Godawful incident that helped turn the tide against the Vietnam War.
H2O Man
(75,925 posts)JohnnyRingo
(19,495 posts)I was about to post, but you spared me the trouble. It does my heart good to hope the tragedy will not fade away when we're gone.
May 4th 1970 in 24 seldom seen pictures:
https://allthatsinteresting.com/kent-state-massacre
Kid Berwyn
(18,610 posts)The Howard Zinn Education Project is an excellent resource:
https://www.zinnedproject.org/news/tdih/kent-state-massacre/
MyOwnPeace
(17,283 posts)He was a member of the Yearbook Staff in high school and NEVER was seen without a camera i his hands at school. He then became a student at Kent State and took those iconic pics. He scrambled from there with the film, took a taxi 150 miles to go to his hometown newspaper and get the pics out on the wire nationally.
He won a Pulitzer Prize for his work and ended up with a career with the Associated Press.
yardwork
(64,942 posts)McKim
(2,412 posts)That changed me! I learned something valuable and the nice mask was off the face of our government. I became a Leftist Activist and I am still going strong.
flying_wahini
(8,044 posts)Still remember this day too.
lastlib
(25,061 posts)It profoundly affected me, as it did so many of you, though it took awhile to take hold. I remember seeing Cronkite reporting it on the evening news; I was 12 at the time, in junior high.I think I was a high school junior when I read a Reader's Digest account from James Michener that really turned me, and then a high-school teacher further educated me--I've been a flaming liberal ever since.
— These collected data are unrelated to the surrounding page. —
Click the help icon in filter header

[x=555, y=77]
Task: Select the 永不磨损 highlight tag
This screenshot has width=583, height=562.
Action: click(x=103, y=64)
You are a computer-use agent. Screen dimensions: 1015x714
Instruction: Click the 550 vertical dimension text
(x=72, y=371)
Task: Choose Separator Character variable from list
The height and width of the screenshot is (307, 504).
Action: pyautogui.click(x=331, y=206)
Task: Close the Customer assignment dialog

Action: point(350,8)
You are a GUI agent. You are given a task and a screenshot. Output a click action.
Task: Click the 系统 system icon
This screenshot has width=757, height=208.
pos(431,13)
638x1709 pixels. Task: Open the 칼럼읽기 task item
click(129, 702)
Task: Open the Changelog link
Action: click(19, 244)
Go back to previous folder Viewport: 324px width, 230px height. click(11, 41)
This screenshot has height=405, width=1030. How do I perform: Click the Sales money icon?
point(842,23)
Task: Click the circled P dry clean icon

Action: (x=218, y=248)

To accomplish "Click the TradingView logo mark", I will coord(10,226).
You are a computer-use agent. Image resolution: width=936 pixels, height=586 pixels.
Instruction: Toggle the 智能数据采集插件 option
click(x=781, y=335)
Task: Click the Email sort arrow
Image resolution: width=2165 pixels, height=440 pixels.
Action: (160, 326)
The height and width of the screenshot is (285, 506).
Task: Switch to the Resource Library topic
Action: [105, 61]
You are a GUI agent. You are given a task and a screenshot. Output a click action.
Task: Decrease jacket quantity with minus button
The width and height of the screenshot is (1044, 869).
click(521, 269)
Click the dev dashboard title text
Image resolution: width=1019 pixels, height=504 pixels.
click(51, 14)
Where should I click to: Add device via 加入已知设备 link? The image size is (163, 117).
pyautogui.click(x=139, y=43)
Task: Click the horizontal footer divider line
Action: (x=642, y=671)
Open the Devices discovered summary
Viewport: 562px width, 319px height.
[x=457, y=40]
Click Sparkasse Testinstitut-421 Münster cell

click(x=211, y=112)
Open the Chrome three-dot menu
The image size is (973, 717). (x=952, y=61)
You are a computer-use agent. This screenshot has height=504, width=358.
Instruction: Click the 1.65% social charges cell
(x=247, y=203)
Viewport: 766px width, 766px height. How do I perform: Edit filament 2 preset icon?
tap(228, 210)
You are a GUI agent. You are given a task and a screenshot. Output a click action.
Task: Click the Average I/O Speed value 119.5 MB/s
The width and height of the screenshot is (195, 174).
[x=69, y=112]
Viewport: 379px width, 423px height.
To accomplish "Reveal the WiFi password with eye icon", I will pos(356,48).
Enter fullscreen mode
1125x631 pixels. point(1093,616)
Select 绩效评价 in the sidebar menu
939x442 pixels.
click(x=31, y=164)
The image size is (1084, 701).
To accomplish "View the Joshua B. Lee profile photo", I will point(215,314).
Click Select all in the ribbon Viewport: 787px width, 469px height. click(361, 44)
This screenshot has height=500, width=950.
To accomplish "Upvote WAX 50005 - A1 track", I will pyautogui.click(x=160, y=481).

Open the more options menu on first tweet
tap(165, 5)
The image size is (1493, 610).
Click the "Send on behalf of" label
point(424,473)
"Four Dead in O-Hi-O! How many more?"
for Bill
for Alison
for Sandy
for Jeffrey
for the wounded
for American freedom and justice.
quaint
(3,661 posts)Kahler, meanwhile, is keenly watching this new generation of college students demand an end to military action, and wondering if colleges are making some of the same mistakes.
I question whether college administrators and trustees of colleges have learned any lessons from the 70s, Kahler said in an interview at his home outside Canton, Ohio. I think theyre being a little heavy handed, a little over the top.